Statistical predictions for the first black holes
Tilman Hartwig

TL;DR
This paper reviews various theoretical models for the formation of supermassive black holes in the early universe, analyzing their probabilities, conditions, and how well they match observational data on high-redshift SMBHs.
Contribution
It provides a comparative analysis of different SMBH formation channels and discusses the conditions necessary for their success in explaining observed high-redshift SMBHs.
Findings
High efficiency of gas accretion or large seed masses needed to explain quasar densities at z>6.
Radiative and chemical feedback constrain primordial gas collapse conditions.

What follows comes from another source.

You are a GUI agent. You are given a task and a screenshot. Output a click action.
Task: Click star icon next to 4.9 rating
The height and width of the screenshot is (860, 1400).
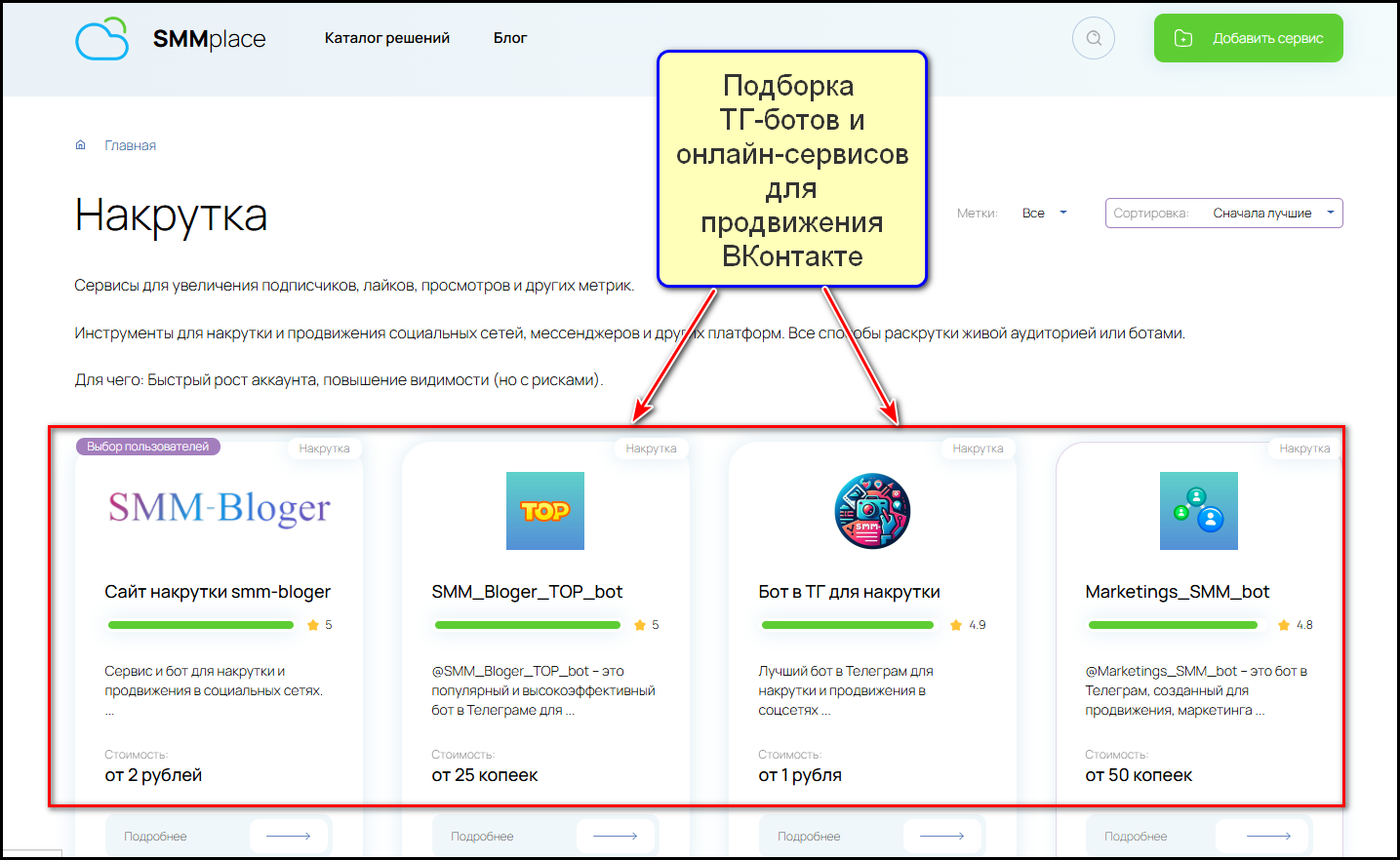[956, 625]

Different formation pathways vary in their ability to reproduce observed SMBH densities.
Abstract
The recent observations of supermassive black holes (SMBHs) at high redshift challenge our understanding of their formation and growth. There are different proposed pathways to form black hole (BH) seeds, such as the remnants of the first stars (chapter 4), gas-dynamical processes (chapter 5), direct collapse (chapter 6), or stellar collisions in dense nuclear clusters (chapter 7). In this chapter, we discuss the probability of forming supermassive black holes (SMBHs) via these channels and determine the expected number density of the BH seeds. We start with a brief discussion of the observational constraints on SMBHs at low and high redshift that theoretical models have to reproduce (a more detailed account is provided in chapter 12). We further present the most popular formation channels of SMBHs, discuss under which conditions they can reproduce the observations, and compare various…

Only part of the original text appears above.